Record Worlds review of the album said, "This is the one everyone has been anticipating for weeks. The single, "After the Fire Is Gone," is already jumping into charts. Rock-a-billy fans will wig out over cut one, side two. Great album. "It's Only Make Believe", "Will You Visit Me on Sunday", "Pickin' Wild Mountain Berries", "Hangin' On", and "Working Girl"."

Professional ratings
Review scores
| Source | Rating |
| Allmusic | Star |

== Commercial performance ==
The album peaked at No. 3 on the US Billboard Hot Country LPs chart and No. 78 on the US Billboard Top LPs, the duo's highest-charting album on that chart. The album was also certified Gold by the RIAA in 1988.
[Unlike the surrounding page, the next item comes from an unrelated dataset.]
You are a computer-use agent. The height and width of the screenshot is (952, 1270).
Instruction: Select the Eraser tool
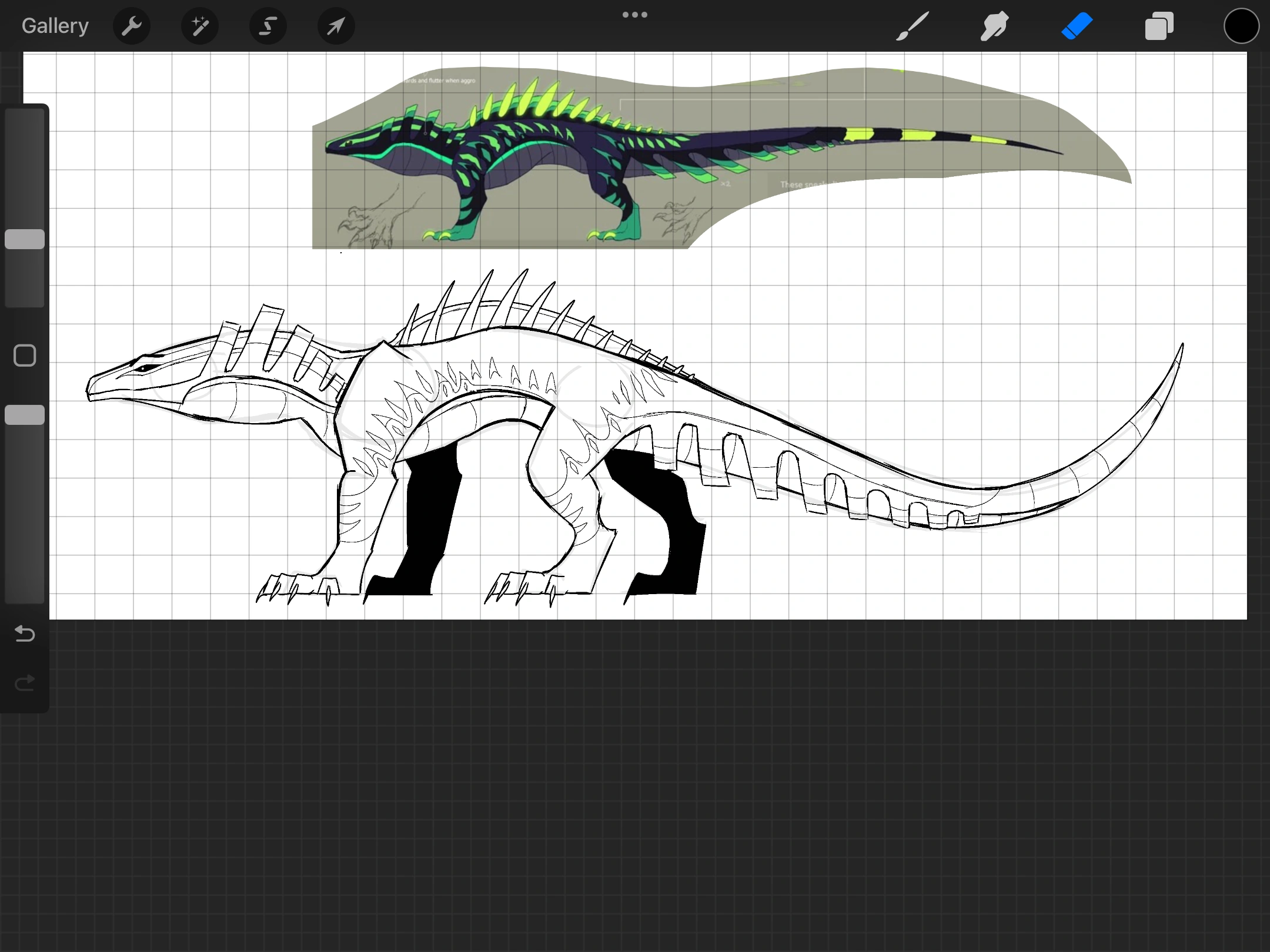(1078, 26)
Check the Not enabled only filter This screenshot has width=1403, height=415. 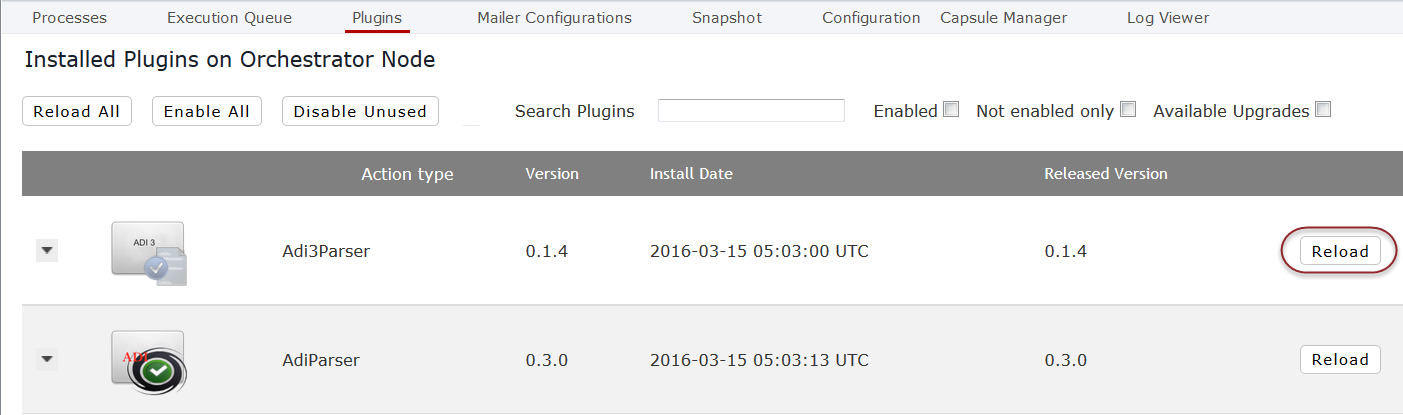(1128, 109)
The album's first and only single, "After the Fire Is Gone", was released in January 1971 and peaked at No. 1 on the US Billboard Hot Country Singles chart at No. 56 on the US Billboard Hot 100. In Canada, the single peaked at No. 4 on the RPM Country Singles chart.

==Recording==
Recording sessions for the album took place on November 9, 10 and 11, 1970, at Bradley's Barn in Mount Juliet, Tennessee.

== Track listing ==

Side one
| No. | Title | Writer(s) | Recording date | Length |
|---|---|---|---|---|
| 1. | "It's Only Make Believe" | Jack Nance; Conway Twitty; | November 9, 1970 | 2:35 |
| 2. | "We've Closed Our Eyes to Shame" | Doyle Wilburn; Betty Sue Perry; | November 9, 1970 | 2:23 |
| 3. | "I'm So Used to Loving You" | Conway Twitty | November 10, 1970 | 2:45 |
| 4. | "Will You Visit Me on Sunday?" | Dallas Frazier | November 9, 1970 | 2:50 |
| 5. | "After the Fire Is Gone" | L.E. White | November 9, 1970 | 2:37 |
| 6. | "Don't Tell Me You're Sorry" | Loretta Lynn | November 11, 1970 | 2:24 |

Side two
| No. | Title | Writer(s) | Recording date | Length |
|---|---|---|---|---|
| 1. | "Pickin' Wild Mountain Berries" | Robert McRee; Ed Thomas; Cliff Thomas; | November 11, 1970 | 2:33 |
| 2. | "Take Me" | George Jones | November 11, 1970 | 2:50 |
| 3. | "The One I Can't Live Without" | James Perry Pulliam; Frances Rhodes; | November 11, 1970 | 2:45 |
| 4. | "Hangin' On" | Ira Allen; Billy Mize; | November 10, 1970 | 2:37 |
| 5. | "Working Girl" | Benjamin "Benny Joy" Eidson/Rodney Smith | November 10, 1970 | 2:56 |

==Personnel==
Adapted from the album liner notes and Decca recording session records.
- Larry Barbier – photography
- Harold Bradley – bass guitar
- Owen Bradley – producer
- Ray Edenton – acoustic guitar
- John Hughey – steel guitar
- Darrell Johnson – mastering
- The Jordanaires – background vocals
- Loretta Lynn – lead vocals
- Tommy Markham – drums
- Bob Moore – bass
- Hargus Robbins – piano
- Jerry Smith – piano
- Conway Twitty – lead vocals
- Herman Wade – electric guitar
- Jim Williamson – engineer

== Charts ==
Album

| Chart (1971) | Peak position |
|---|---|
| US Hot Country LPs (Billboard) | 3 |
| US Top LPs (Billboard) | 78 |

Singles

| Title | Year | Peak position |  |  |
| US Country | US | CAN Country |
| "After the Fire Is Gone" | 1971 | 1 | 56 | 4 |

== Certifications==

| Region | Certification | Certified units/sales |
| United States (RIAA) | Gold | 500,000^{^} |
^{^} Shipments figures based on certification alone.